Minha mãe tinha aquela disposição dos ingênuos, dos sonhadores, dos poetas e das crianças, para acreditar que seus simples e repetidos atos fariam com que a realidade - muitas vezes bizarra a ponto de fazerem nossos olhos arderem de indignação - se transformaria em imagens tão extraordinariamente belas e claras como as telas dos impressionistas.

Minha mãe nunca quis que alguém fizesse estas coisas por ela. E quando alguém a ajudava, dizia que não estava bem feito. Geralmente esta atitude fazia brotar no coração do co-autor da obra, um sentimento de frustração e de incompetência.
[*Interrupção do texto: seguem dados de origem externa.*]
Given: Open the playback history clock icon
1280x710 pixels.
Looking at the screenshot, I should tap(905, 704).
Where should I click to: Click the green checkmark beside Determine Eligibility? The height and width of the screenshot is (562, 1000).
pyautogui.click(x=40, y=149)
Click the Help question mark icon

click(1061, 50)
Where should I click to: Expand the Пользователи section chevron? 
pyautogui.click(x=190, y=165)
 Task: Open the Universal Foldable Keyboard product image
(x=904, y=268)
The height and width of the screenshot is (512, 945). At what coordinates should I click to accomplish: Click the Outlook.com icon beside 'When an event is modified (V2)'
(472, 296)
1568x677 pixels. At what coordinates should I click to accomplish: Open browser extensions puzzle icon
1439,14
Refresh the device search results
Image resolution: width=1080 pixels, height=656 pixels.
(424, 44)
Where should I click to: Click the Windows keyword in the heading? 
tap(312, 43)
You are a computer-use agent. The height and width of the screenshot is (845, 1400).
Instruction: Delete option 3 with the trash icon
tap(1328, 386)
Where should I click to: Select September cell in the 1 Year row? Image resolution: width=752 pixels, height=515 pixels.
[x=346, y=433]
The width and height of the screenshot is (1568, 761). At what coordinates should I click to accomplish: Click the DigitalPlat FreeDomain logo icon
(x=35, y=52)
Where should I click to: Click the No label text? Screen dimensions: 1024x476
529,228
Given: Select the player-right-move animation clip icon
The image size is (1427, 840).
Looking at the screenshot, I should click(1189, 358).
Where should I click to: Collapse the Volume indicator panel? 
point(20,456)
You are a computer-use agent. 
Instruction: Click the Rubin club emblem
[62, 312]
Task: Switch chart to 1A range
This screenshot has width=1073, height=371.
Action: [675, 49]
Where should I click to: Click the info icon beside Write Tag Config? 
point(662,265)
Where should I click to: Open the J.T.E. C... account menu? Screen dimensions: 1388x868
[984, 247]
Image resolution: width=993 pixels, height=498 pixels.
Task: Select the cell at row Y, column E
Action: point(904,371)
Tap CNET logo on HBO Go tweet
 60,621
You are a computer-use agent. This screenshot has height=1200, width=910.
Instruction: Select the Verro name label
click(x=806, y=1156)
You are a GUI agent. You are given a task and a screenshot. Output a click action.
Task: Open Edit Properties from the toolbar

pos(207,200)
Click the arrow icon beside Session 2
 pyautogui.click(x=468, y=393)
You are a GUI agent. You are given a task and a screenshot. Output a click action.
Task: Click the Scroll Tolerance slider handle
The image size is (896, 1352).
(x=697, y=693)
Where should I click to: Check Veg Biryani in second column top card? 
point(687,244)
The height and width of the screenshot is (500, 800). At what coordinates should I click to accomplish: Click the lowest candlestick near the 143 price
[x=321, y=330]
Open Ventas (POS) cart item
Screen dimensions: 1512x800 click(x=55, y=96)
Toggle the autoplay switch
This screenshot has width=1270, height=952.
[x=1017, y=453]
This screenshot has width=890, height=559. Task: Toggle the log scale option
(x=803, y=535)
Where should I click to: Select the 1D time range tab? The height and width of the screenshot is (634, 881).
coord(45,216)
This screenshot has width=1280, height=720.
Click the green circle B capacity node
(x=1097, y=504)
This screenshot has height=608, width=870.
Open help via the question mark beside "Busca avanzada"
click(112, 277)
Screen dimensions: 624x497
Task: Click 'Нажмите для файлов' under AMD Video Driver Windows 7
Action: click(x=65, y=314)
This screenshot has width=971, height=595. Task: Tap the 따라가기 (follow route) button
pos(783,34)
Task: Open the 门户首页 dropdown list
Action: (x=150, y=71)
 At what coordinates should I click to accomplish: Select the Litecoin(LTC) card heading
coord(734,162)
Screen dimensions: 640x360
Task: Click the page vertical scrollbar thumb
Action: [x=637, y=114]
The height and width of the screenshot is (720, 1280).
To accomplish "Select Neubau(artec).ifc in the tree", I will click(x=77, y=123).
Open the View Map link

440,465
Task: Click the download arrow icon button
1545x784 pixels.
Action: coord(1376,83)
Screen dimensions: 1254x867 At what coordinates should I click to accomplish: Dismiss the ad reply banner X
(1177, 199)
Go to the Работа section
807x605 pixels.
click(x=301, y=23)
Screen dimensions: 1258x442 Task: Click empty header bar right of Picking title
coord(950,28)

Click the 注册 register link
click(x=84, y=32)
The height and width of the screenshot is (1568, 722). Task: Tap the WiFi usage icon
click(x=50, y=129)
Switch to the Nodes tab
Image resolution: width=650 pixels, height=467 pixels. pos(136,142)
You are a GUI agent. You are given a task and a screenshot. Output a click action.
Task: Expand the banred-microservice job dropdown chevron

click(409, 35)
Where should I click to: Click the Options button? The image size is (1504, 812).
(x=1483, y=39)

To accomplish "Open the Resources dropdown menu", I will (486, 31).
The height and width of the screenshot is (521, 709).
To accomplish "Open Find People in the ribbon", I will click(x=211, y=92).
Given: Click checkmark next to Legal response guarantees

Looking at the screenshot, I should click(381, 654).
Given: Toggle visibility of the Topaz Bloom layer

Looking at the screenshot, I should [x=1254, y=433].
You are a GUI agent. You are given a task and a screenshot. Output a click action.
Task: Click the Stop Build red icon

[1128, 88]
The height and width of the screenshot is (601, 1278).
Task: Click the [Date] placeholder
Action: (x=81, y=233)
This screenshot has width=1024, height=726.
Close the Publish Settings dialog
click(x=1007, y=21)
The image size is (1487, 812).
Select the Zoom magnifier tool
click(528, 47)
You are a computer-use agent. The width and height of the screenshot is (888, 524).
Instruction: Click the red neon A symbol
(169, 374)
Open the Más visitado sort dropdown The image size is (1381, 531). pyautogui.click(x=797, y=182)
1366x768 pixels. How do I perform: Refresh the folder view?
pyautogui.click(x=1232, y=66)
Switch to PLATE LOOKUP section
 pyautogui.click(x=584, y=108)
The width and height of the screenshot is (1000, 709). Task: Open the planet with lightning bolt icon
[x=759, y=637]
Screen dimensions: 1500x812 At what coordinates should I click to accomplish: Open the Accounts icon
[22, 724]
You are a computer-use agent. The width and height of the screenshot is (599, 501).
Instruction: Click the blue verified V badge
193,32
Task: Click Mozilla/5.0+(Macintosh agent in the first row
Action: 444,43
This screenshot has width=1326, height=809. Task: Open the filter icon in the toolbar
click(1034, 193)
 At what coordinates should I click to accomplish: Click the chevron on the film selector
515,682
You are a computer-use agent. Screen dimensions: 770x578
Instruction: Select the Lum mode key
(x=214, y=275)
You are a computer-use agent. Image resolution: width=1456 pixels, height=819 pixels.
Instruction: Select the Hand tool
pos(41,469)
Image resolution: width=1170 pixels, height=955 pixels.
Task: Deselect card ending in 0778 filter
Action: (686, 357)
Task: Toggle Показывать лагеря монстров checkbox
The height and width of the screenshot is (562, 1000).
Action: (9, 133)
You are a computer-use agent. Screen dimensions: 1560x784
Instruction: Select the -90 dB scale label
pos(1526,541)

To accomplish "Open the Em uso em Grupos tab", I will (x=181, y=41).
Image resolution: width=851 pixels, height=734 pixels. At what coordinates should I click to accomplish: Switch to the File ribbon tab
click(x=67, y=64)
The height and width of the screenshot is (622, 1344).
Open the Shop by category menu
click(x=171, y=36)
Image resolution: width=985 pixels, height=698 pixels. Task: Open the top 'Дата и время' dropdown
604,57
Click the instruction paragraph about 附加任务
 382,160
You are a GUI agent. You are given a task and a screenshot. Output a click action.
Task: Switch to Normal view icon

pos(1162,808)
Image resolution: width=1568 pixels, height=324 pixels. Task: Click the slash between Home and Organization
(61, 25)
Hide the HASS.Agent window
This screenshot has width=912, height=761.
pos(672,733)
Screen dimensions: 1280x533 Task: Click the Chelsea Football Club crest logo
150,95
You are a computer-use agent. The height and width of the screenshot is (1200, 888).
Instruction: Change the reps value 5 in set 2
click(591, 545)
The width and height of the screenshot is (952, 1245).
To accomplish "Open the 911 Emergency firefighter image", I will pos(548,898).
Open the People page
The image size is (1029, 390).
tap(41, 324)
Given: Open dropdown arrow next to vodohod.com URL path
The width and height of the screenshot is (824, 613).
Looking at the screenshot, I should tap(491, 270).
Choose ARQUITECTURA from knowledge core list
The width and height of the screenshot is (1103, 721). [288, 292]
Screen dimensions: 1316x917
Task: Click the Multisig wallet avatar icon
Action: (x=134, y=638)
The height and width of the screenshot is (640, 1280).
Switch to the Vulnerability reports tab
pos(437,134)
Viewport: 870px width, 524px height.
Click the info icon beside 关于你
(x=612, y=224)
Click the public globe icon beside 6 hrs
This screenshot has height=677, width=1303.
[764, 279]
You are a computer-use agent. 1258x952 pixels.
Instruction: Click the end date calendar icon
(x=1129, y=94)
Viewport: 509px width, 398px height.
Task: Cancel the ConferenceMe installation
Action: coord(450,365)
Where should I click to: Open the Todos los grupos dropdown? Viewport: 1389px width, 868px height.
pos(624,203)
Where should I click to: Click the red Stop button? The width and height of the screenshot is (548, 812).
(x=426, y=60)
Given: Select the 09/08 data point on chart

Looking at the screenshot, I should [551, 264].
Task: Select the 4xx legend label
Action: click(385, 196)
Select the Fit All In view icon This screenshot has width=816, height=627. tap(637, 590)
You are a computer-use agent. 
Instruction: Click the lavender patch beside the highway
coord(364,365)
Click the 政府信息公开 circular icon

O que eu não podia compreender é que, nos estranhos caminhos da mítica pessoal, só havia lugar para um único e especial autor.

Hoje, eu que estou sendo iniciada na maravilhosa possibilidade de poder ver com os olhos fechados consigo, com um cuidado tão grande quanto ao de um arqueólogo que têm nas mãos uma peça rara, reconhecer e decifrar as pistas de um enigma que minha mãe tão assustadoramente deixava visíveis.




Hoje eu, pescando as minhas lembranças e refazendo uma parte do texto de minha vida, vejo que minha mãe arrancava o joio para colher o trigo de seu campo arado por mãos estrangeiras, numa messiànica trajetória em busca de si mesma e tornando-se o sal da terra.

Quando minha mãe começou a ficar velha e a perder a visão, ela precisou que alguém limpasse a casa para ela.

Depois de muito pouco tempo ela desistiu, e morreu.